> **Task details**
Reproduce the listing below with "Datasheet" replaced by "Data Sheet" and all else unchanged, omitting the pictures.

> **Entries**
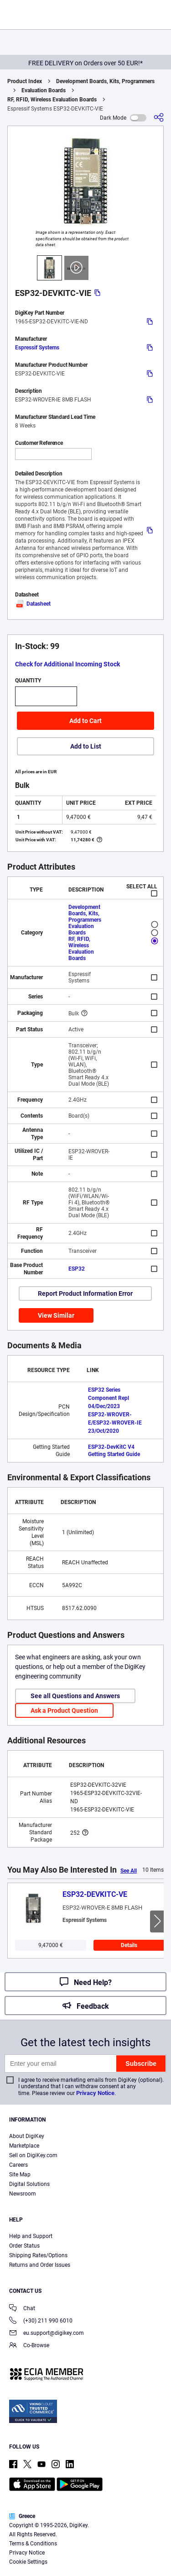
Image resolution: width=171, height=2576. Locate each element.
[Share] (159, 117)
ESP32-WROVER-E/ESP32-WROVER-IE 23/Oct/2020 (115, 1422)
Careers (18, 2165)
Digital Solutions (29, 2184)
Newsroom (22, 2194)
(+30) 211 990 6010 (41, 2321)
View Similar (56, 1315)
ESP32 (76, 1269)
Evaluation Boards (43, 90)
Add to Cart (85, 720)
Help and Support (30, 2236)
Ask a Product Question (64, 1710)
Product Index (24, 81)
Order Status (24, 2246)
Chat (22, 2309)
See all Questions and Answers (75, 1696)
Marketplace (24, 2146)
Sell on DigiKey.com (33, 2155)
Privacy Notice (95, 2093)
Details (129, 1945)
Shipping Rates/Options (38, 2255)
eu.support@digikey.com (46, 2333)
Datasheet (33, 604)
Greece (22, 2516)
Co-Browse (29, 2346)
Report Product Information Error (85, 1293)
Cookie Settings (28, 2562)
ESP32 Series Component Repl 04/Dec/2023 (108, 1398)
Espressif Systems (37, 347)
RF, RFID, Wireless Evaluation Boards (52, 99)
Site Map (20, 2174)
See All (128, 1871)
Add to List (85, 746)
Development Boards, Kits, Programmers (105, 81)
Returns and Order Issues (39, 2265)
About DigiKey (26, 2136)
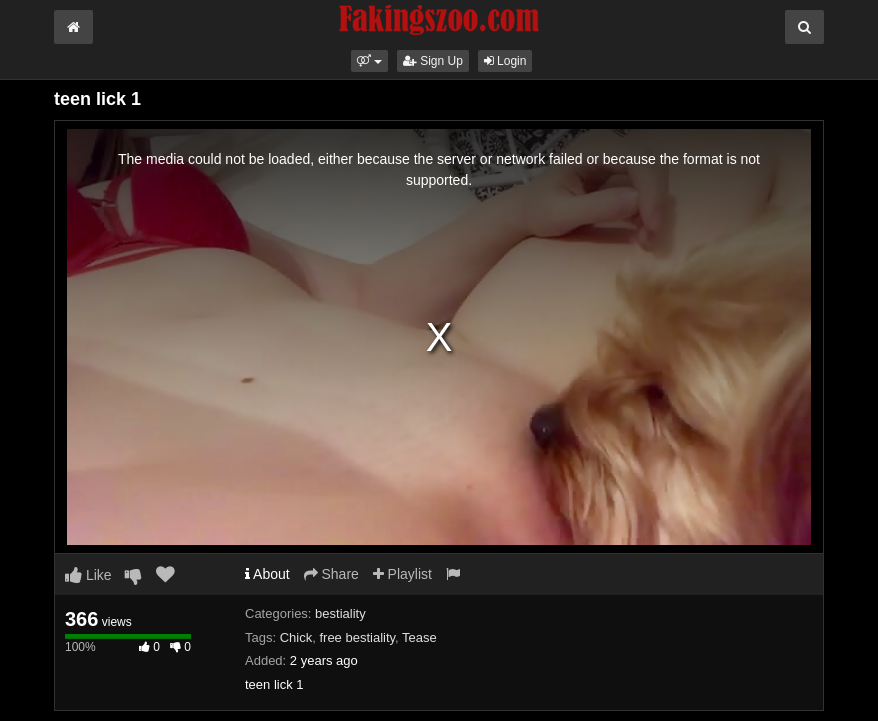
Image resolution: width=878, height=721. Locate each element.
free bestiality (357, 637)
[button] (369, 61)
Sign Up (433, 61)
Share (331, 574)
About (267, 574)
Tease (419, 637)
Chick (296, 637)
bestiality (340, 613)
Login (505, 61)
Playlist (402, 574)
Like (88, 575)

> **Result for this task**
Image resolution: width=171, height=2576. Locate each element.
[Share] (159, 117)
ESP32-WROVER-E/ESP32-WROVER-IE 23/Oct/2020 (115, 1422)
Careers (18, 2165)
Digital Solutions (29, 2184)
Newsroom (22, 2194)
(+30) 211 990 6010 (41, 2321)
View Similar (56, 1315)
ESP32 (76, 1269)
Evaluation Boards (43, 90)
Add to Cart (85, 720)
Help and Support (30, 2236)
Ask a Product Question (64, 1710)
Product Index (24, 81)
Order Status (24, 2246)
Chat (22, 2309)
See all Questions and Answers (75, 1696)
Marketplace (24, 2146)
Sell on DigiKey.com (33, 2155)
Privacy Notice (95, 2093)
Details (129, 1945)
Shipping Rates/Options (38, 2255)
eu.support@digikey.com (46, 2333)
Data Sheet (33, 604)
Greece (22, 2516)
Co-Browse (29, 2346)
Report Product Information Error (85, 1293)
Cookie Settings (28, 2562)
ESP32 Series Component Repl 04/Dec/2023 (108, 1398)
Espressif Systems (37, 347)
RF, RFID, Wireless Evaluation Boards (52, 99)
Site Map (20, 2174)
See All (128, 1871)
Add to List (85, 746)
Development Boards, Kits, Programmers (105, 81)
Returns and Order Issues (39, 2265)
About DigiKey (26, 2136)
Image resolution: width=878, height=721. Locate each element.
free bestiality (357, 637)
[button] (369, 61)
Sign Up (433, 61)
Share (331, 574)
About (267, 574)
Tease (419, 637)
Chick (296, 637)
bestiality (340, 613)
Login (505, 61)
Playlist (402, 574)
Like (88, 575)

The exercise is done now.